Qu’il est loin ce 6 mai 2012 où la gauche festoyait dans les rues ! Depuis, François Hollande et Jean-Marc Ayrault essuient des critiques venues de toute la classe politique, qui leur reproche leur manque de volontarisme. Le président, lui, veut "prendre le temps de décider", et assume sa méthode. Après six mois au pouvoir, que peut-on retenir de son action ? Europe1.fr a posé la question au politologue Pierre Bréchon.
Quelle mesure retenez-vous de la nouvelle majorité au bout de six mois ? L’exécutif a souhaité donné une image de long terme à son action, à l’inverse de ce qu’a fait son prédécesseur. Certaines mesures symboliques ont été prises, comme la forte baisse de salaire du président, mais il faudra attendre encore un peu, peut-être jusqu’à mardi (le gouvernement fera des annonces suites au rapport Gallois, Ndlr), pour en savoir plus.
"Hollande a dû faire évoluer sa pratique du pouvoir"

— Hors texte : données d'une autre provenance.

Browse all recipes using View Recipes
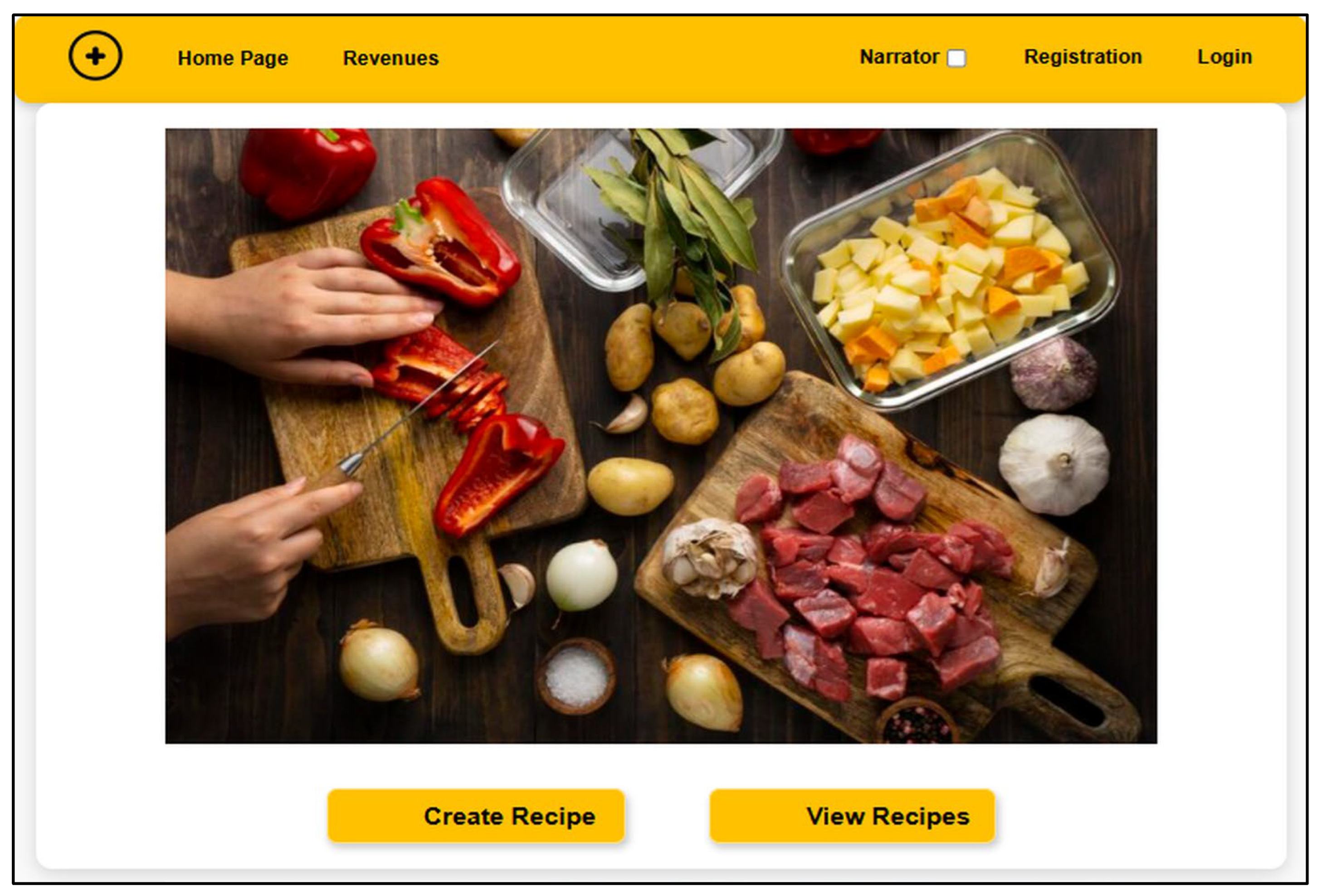 click(852, 816)
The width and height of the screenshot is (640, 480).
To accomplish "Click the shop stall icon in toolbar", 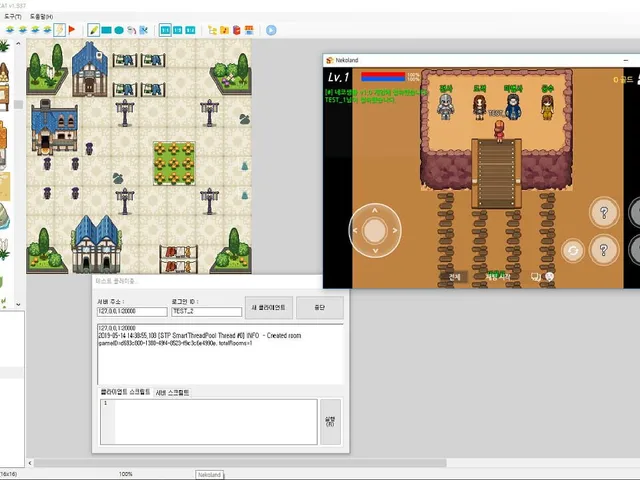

Donc il n’y a pas une seule réforme structurelle concrète en six mois… Non, c’est vrai. Vous pouvez penser que c’est un manque. Je vous renvoie alors aux premières mesures de Nicolas Sarkozy, sur la loi Tepa ou le bouclier fiscal, qu’il a traînées comme un boulet pendant cinq ans. Donner du temps en temps est souvent une bonne chose, mais le revers de la médaille est que l’exécutif actuel semble hésitant là où l’ère Sarkozy était marquée du sceau du volontarisme.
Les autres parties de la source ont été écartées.